Causas e consequências da dependência digital dos jovens na contemporaneidade

Enviada em 09/08/2021

Desde a primeira revolução industrial, no século XVIII, o homem vem se tornando cada mais dependente de máquinas e de novas tecnologias. Atualmente o cenário apenas se comprova quando a necessidade de estar conectado à internet cresceu demasiadamente. Porém o uso ininterrupto de aparelhos eletrônicos e o vício neles gerou principalmente nos jovens diversas consequências maléficas, tais quais falta de atenção, estresse e distúrbios mentais. É indispensável que essa situação seja controlada a fim de aumentar a qualidade de vida da nova geração.

À priori deve-se entender que a humanidade está enfrentando, desde 2020, um cenário pandêmico e para se adpatar a ele, apoderou-se ainda mais de novíssimos aparatos tecnológicos como celulares e computadores de última geração.

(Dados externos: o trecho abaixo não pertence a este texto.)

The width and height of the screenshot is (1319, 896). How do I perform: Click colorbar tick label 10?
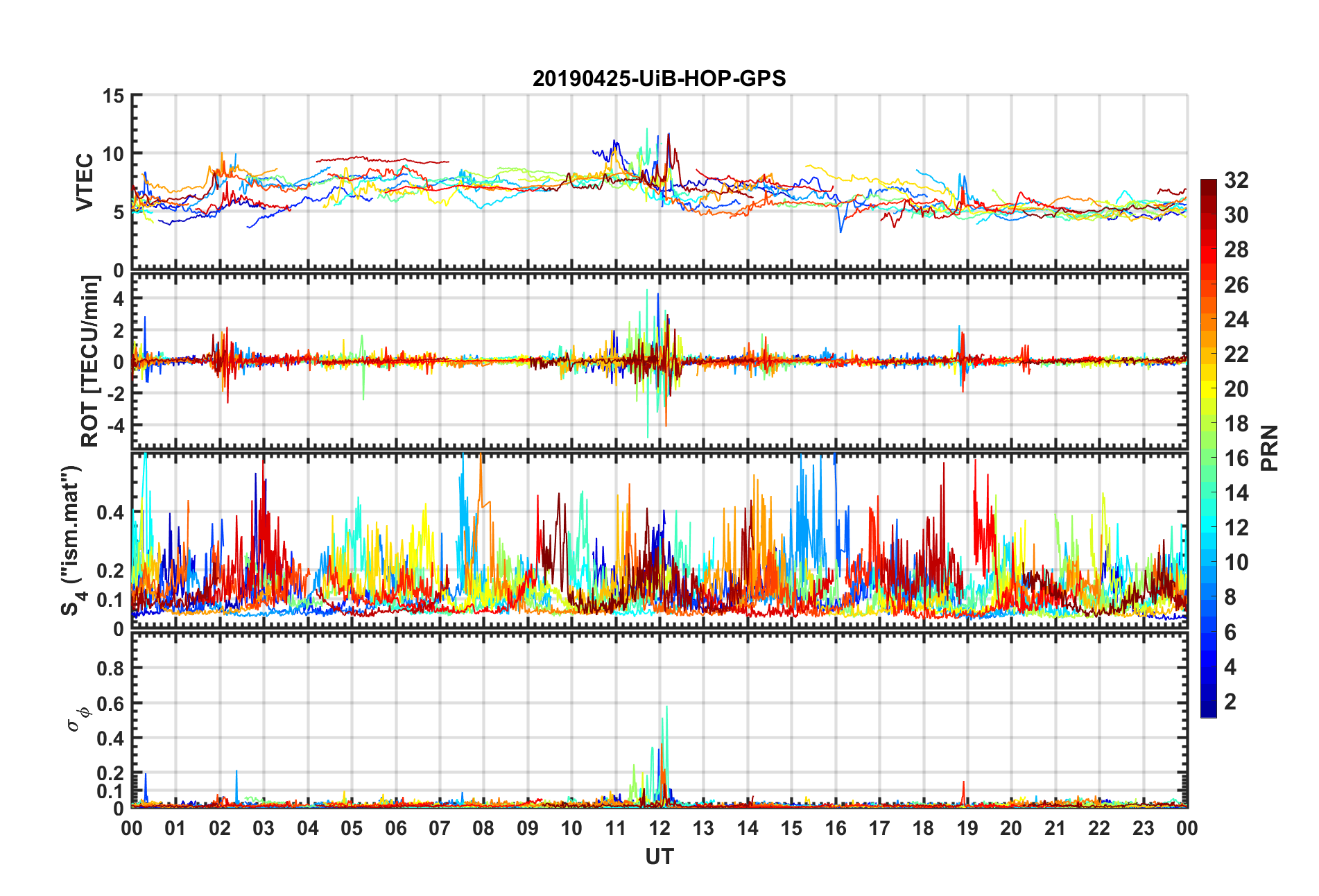pyautogui.click(x=1236, y=562)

Mas essa atual conjuntura fez com que as pessoas os utilizassem muito mais e criassem uma grave dependência a eles, principalmente jovens adultos e crianças, onde a pesquisa realizada pelo King’s College London afirma que 23% deles tem uma alta necessidade de estar ao celular. Isso é causado pelo vício que o uso prolongado destes recursos causa, uma vez que o cérebro libera uma substância chamada dopamina, a qual se associa a felicidade, a cada tarefa ou ação gratificante. Percebe-se que é a mesma reação de alguém que usa algum tipo de entorpecente como cocaína.

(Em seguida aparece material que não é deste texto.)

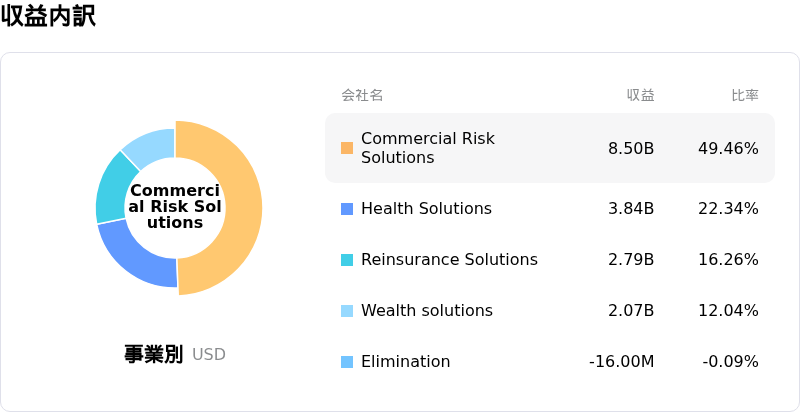Click the 収益 column header
This screenshot has width=800, height=412.
(640, 96)
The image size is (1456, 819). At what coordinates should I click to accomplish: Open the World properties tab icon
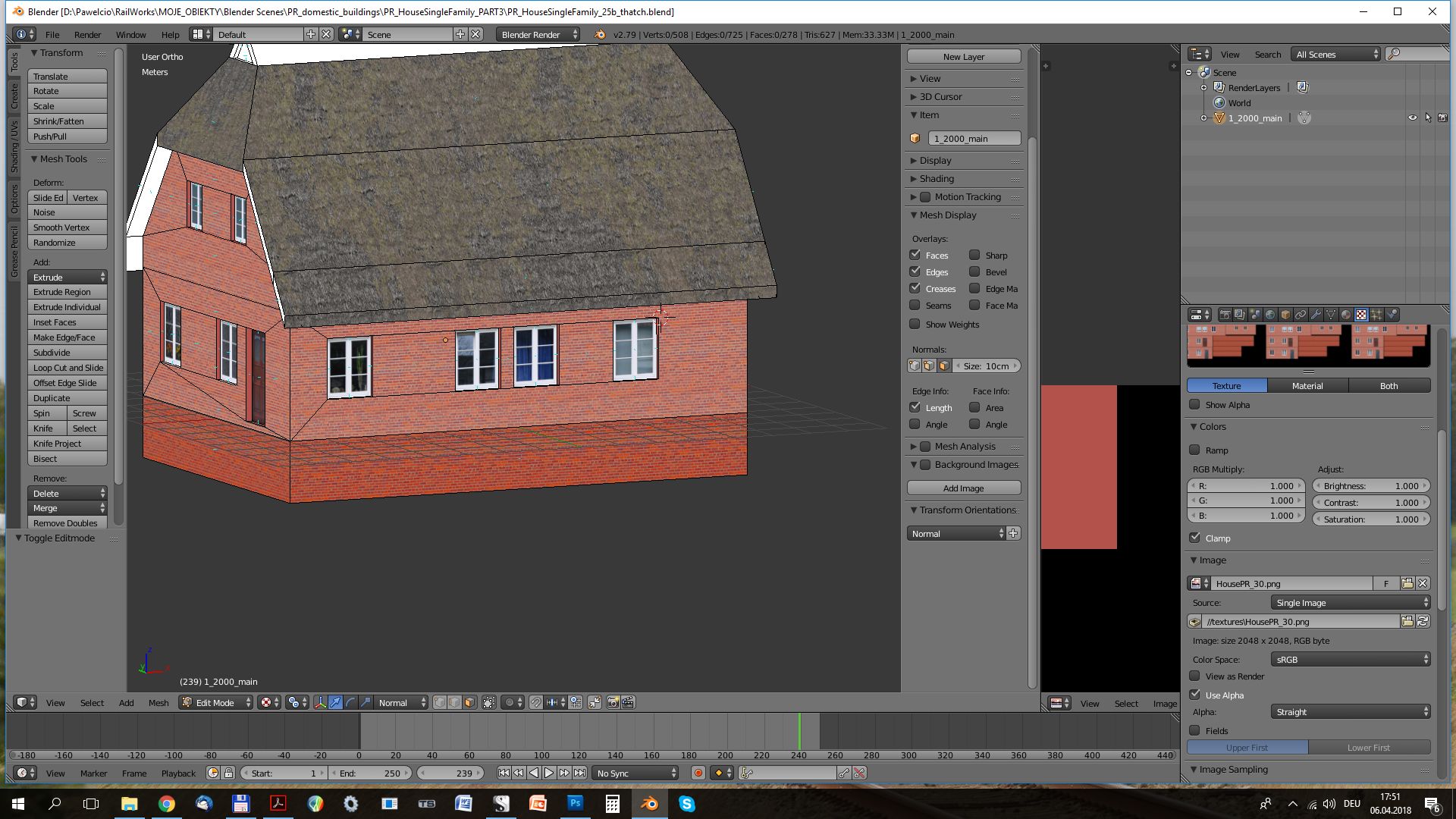(1270, 315)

Ligado a esta resposta cerebral ao uso de aparelhos celulares e computadores, muitas consequências foram geradas tais quais estresse, depressão, ansiedade, níveis reduzidos de atenção e problemas de postura. Em crianças com menos de 3 anos diversas funções cognitivas podem ser atrapalhadas e o convívio social também, que gera um adolescente inseguro, introvertido, depressivo e com ansiedade social de acordo com a OMS (organização mundial da saúde). Em jovens adultos o uso excessivo do celular ocasiona, muitas vezes, a má postura que se não tratada gerará a doença denominada nevralgia que consiste em dor nos nervos. E um termo foi criado para aqueles que não conseguem ficar sem seu celular sem experimentar algum tipo de ansiedade, nomofobia. O estudo publicado pela UFES aponta que 46% dos jovens brasileiros adquiriram essa comorbidade.

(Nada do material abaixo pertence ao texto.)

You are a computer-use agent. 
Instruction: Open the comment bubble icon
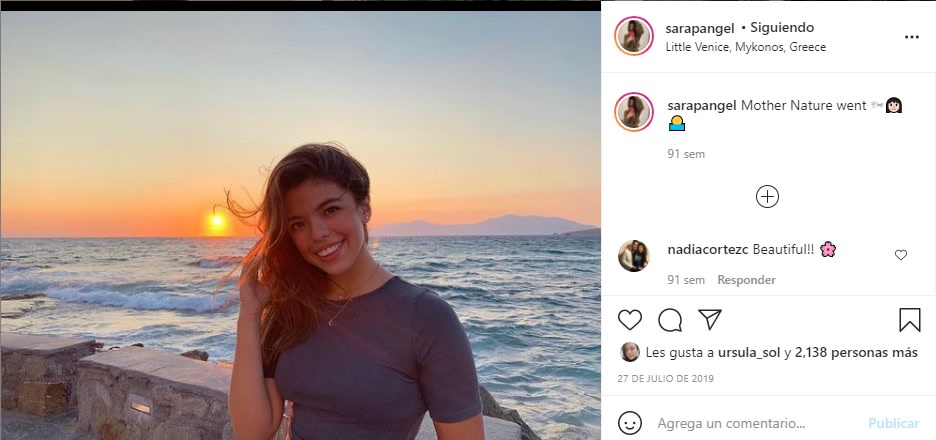[670, 320]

Dado o exposto, faz-se necessário que em um esforço mundial, os países com maiores indíces desta grave situação incentivem mais atividades fora de casa e visitas médicas frequentes. Por meio de campanhas e construção de áreas seguras de lazer para que cada vez mais famílias possam aproveitar o ambiente sem estarem conectados a um ambiente virtual. Deve-se também, realizar programas de conscientização sobre o próprio uso das telas para que a população consiga reduzir suas horas diárias nas telas.